How do you explain the popularity of your jewellery among millennials?

I don’t like to talk in terms of segmentation but your question is interesting because they have participated in Messika’s success and allowed it to blossom in this so traditional and closed jewellery environment. We spoke to this new generation who were not jewellery consumers. Ours were quite modern, pure, our offer was accessible and the tone of our communication was in line with fashion codes. All these factors made us attract this population. I was young at the time, I was 29, and I wanted to create cool jewellery that I wanted to wear. It just happened naturally.
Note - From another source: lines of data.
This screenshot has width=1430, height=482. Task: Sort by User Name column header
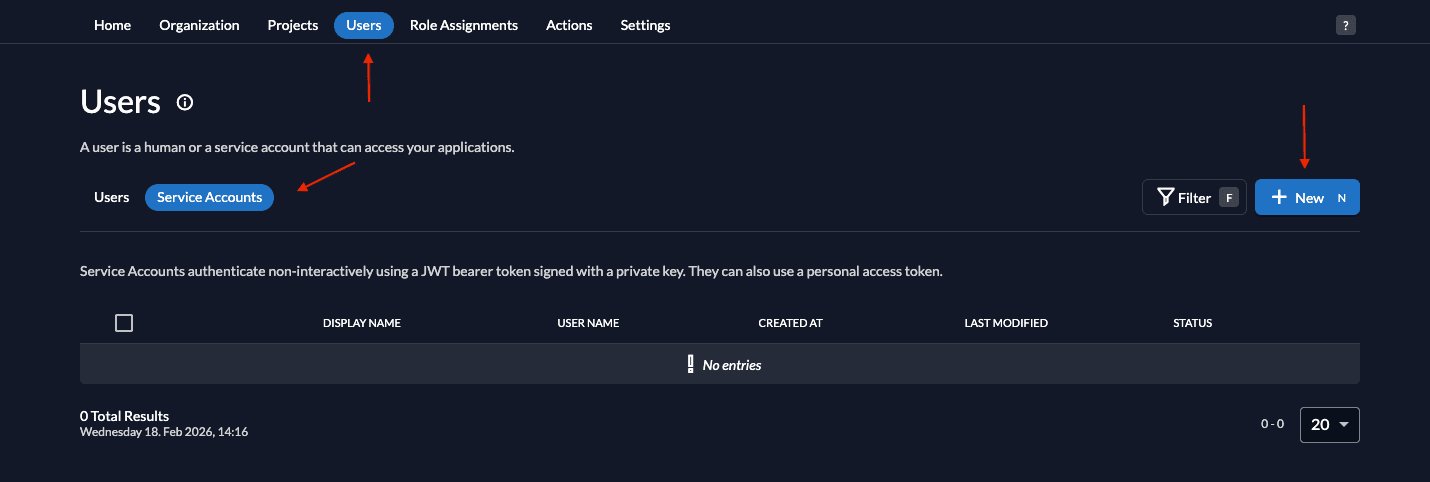pos(588,323)
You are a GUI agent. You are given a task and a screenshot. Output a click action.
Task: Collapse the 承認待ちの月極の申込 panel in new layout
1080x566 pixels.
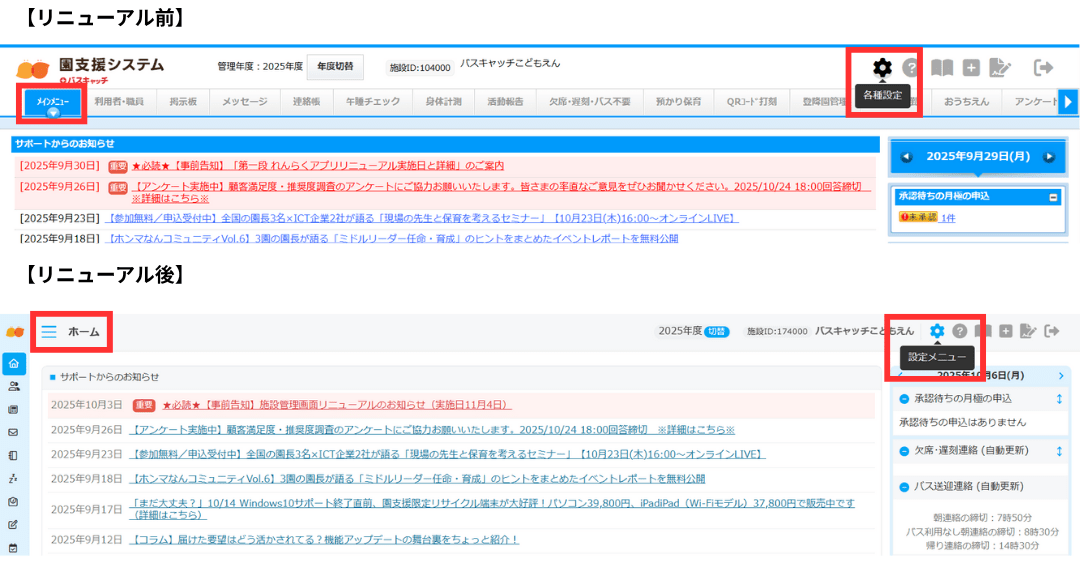point(904,399)
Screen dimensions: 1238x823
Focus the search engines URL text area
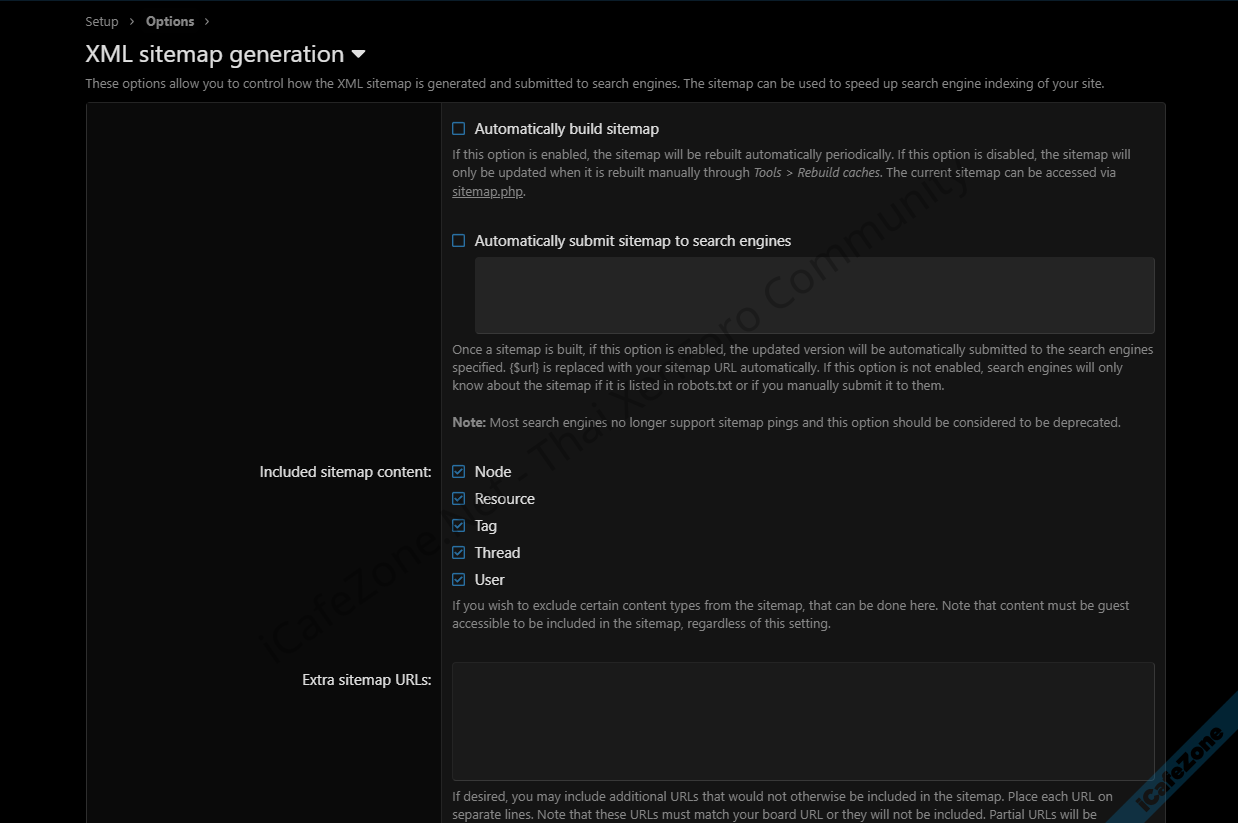click(814, 295)
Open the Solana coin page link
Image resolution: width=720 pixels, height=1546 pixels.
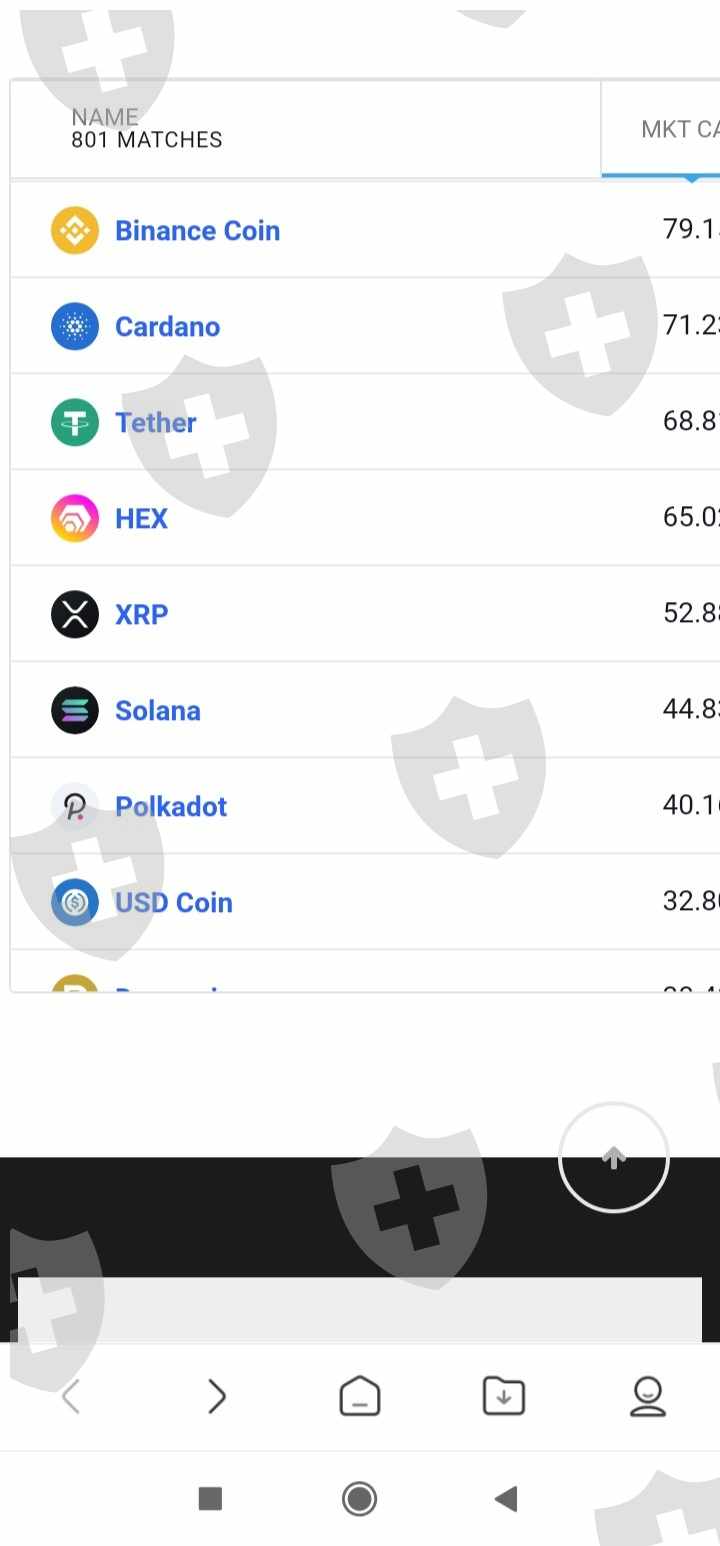157,711
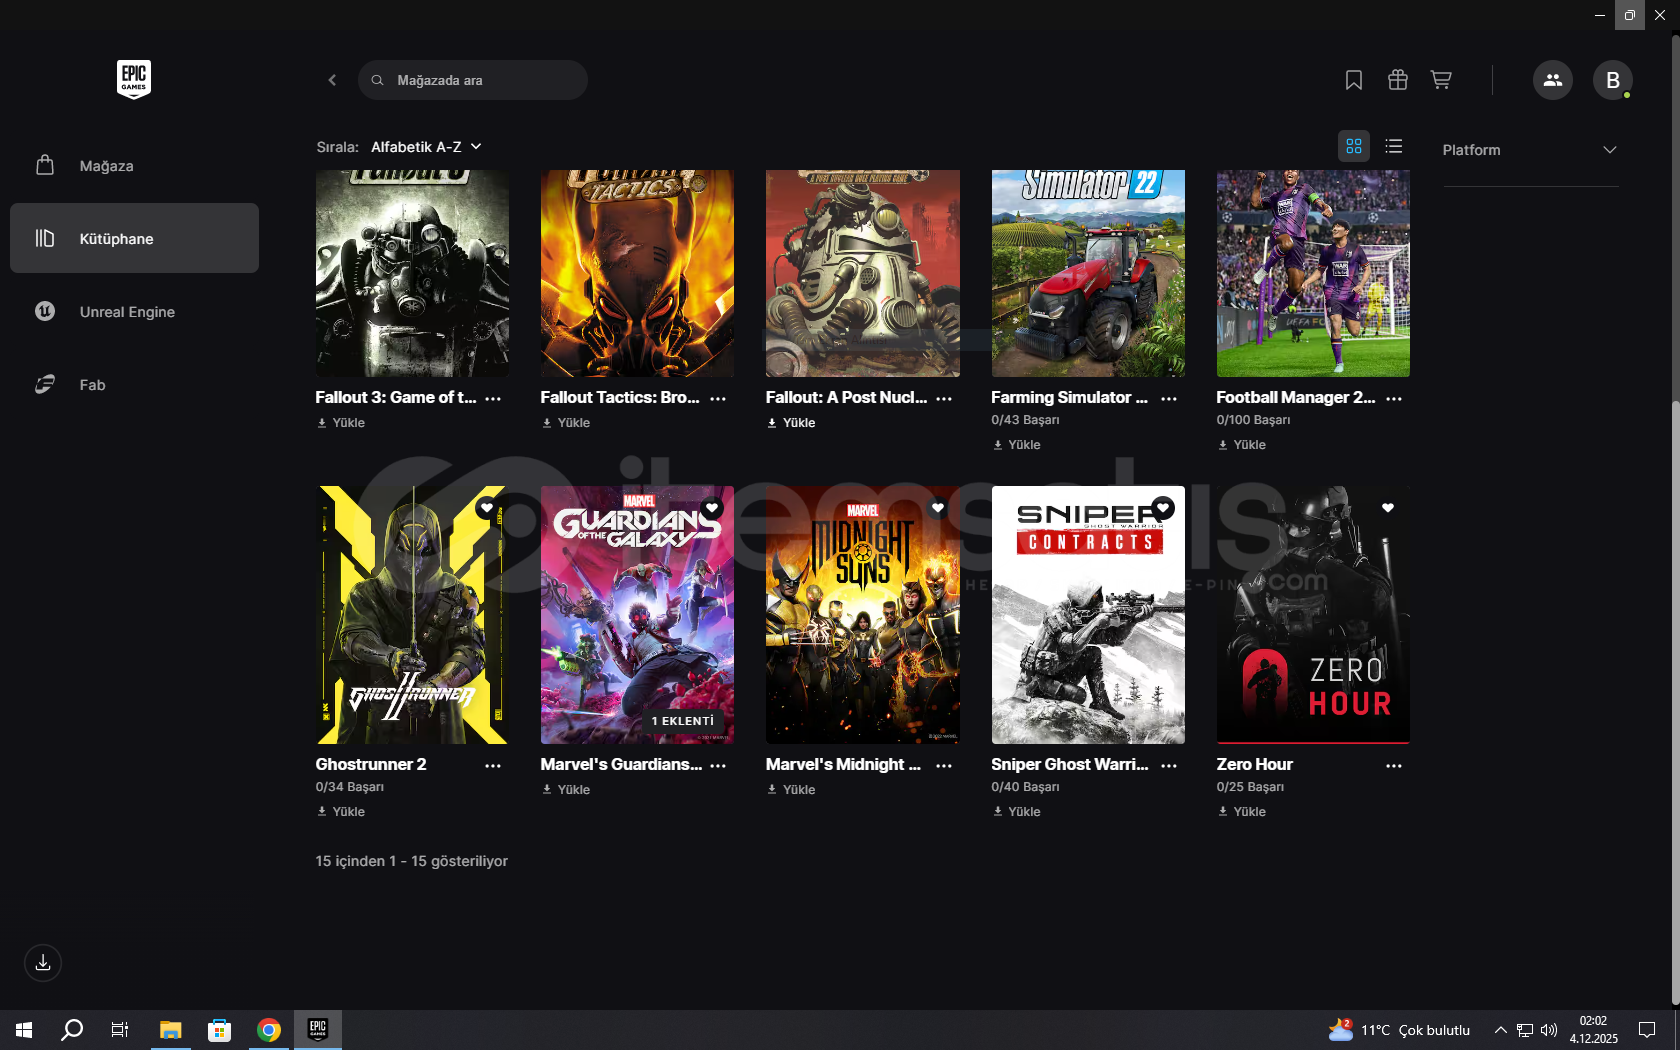Open Unreal Engine in the sidebar
The width and height of the screenshot is (1680, 1050).
point(127,312)
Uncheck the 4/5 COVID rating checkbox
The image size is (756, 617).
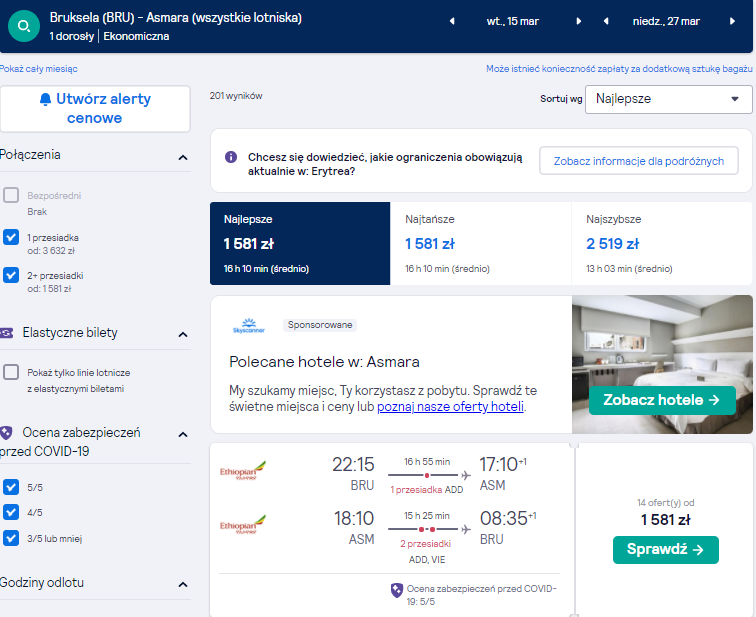point(11,512)
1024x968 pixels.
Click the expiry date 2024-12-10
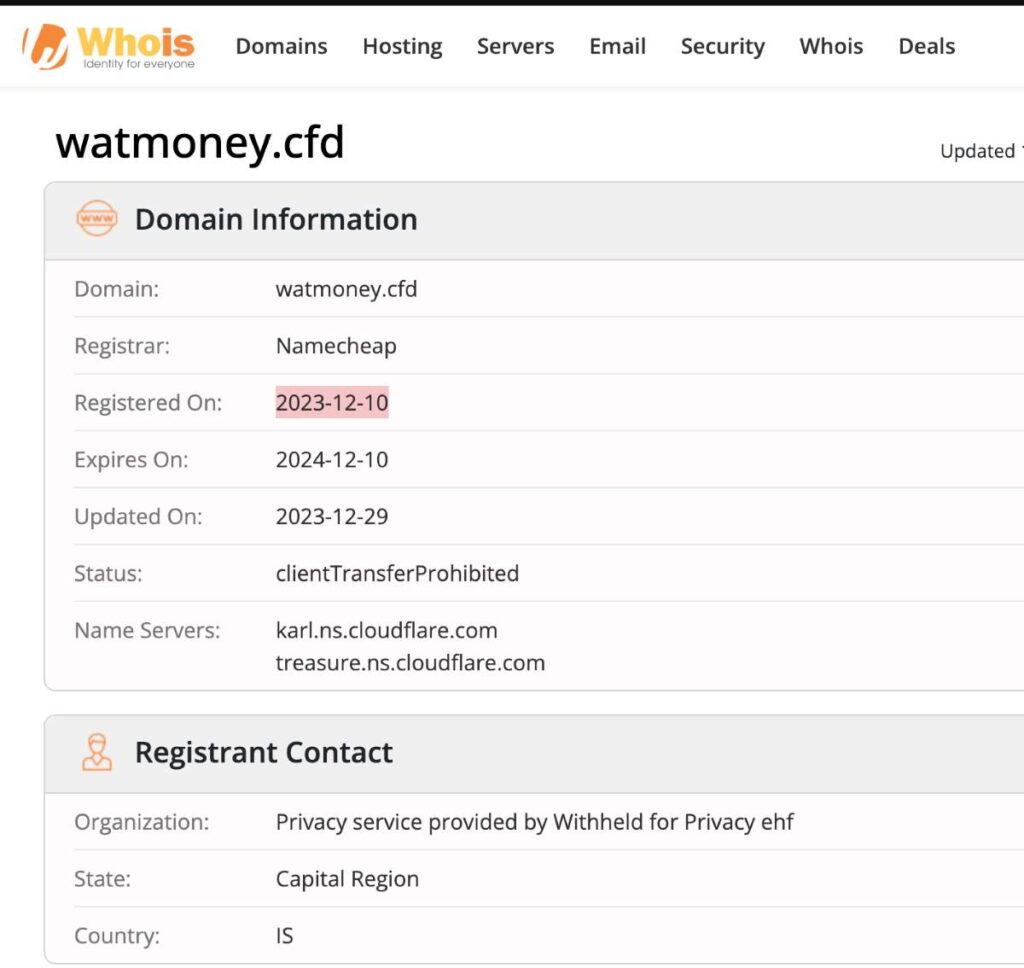pos(332,460)
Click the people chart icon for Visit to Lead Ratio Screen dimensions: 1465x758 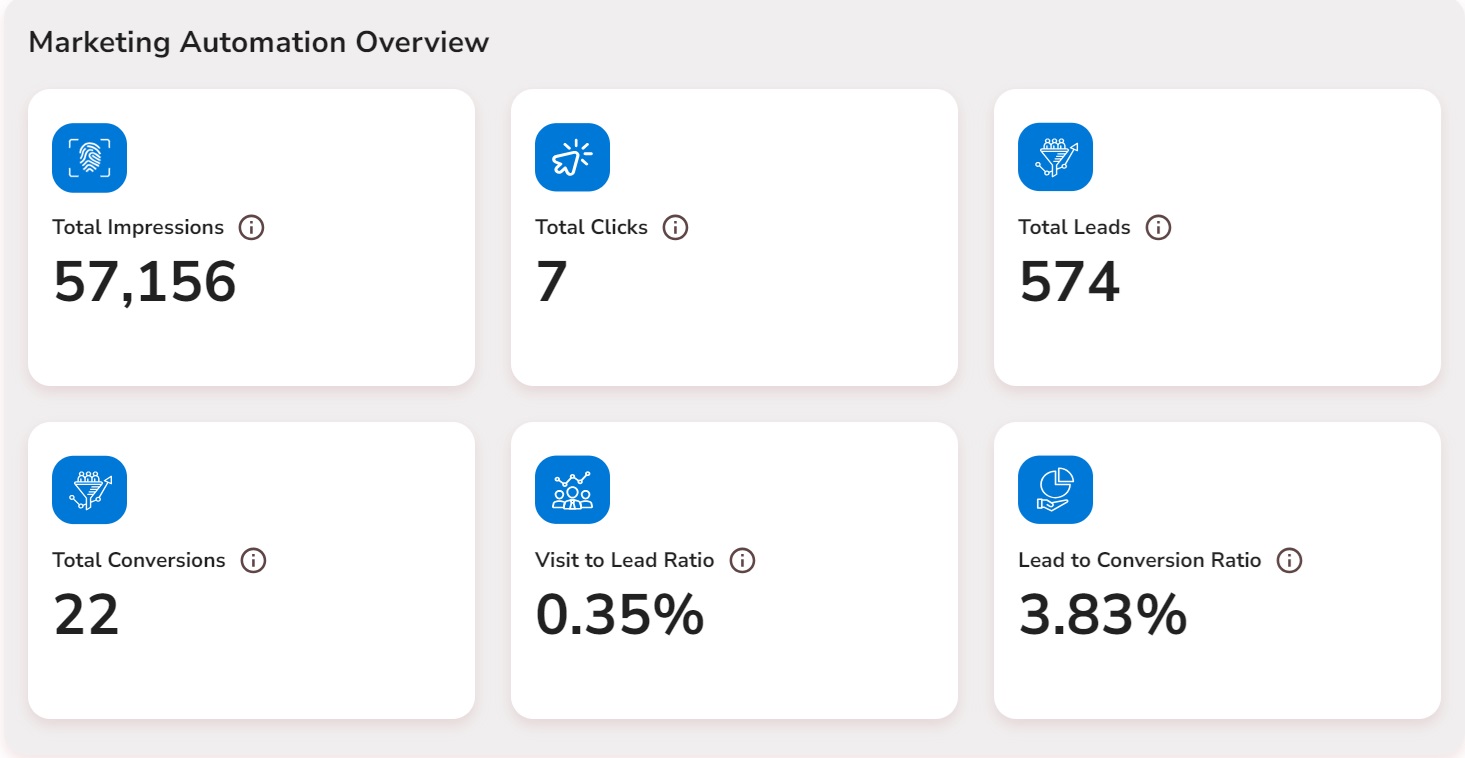(572, 490)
According to Forbes, Beyoncé saw your Glam’Azone ring covering two knuckles in one of the windows of the Royal Monceau Hotel where she was staying and you gave it to her. It was a gesture that went down well. Can you say more about it?

I can’t say I’m successful only because I’m talented: I’m successful because I have a little bit of talent, because I arrived at the right time and also because the planets aligned. Beyoncé moved to Paris with JayZ at the Royal Monceau in 2015. I heard from her stylist that she saw my ring and fell in love with it. At first I thought it was a joke. Then I decided to give it to her, taking the risk that it was a scam. I didn’t have much to lose, and at best I hoped that one day I would get a picture of her with the ring. A few days later, people sent me pictures from Beyoncé’s Instagram account showing her fingers with a piece of the ring in front of the Mona Lisa in the Louvre. She didn’t tag Messika, obviously, that would have been free publicity, but I decided to send a press release saying that Beyoncé liked a French jewellery brand called Messika that she was going to visit the Louvre with her ring. The news immediately went around the world and it gave me publicity with the designers in Los Angeles where she has such influence. And one thing led to another and we got a lot of new celebrities.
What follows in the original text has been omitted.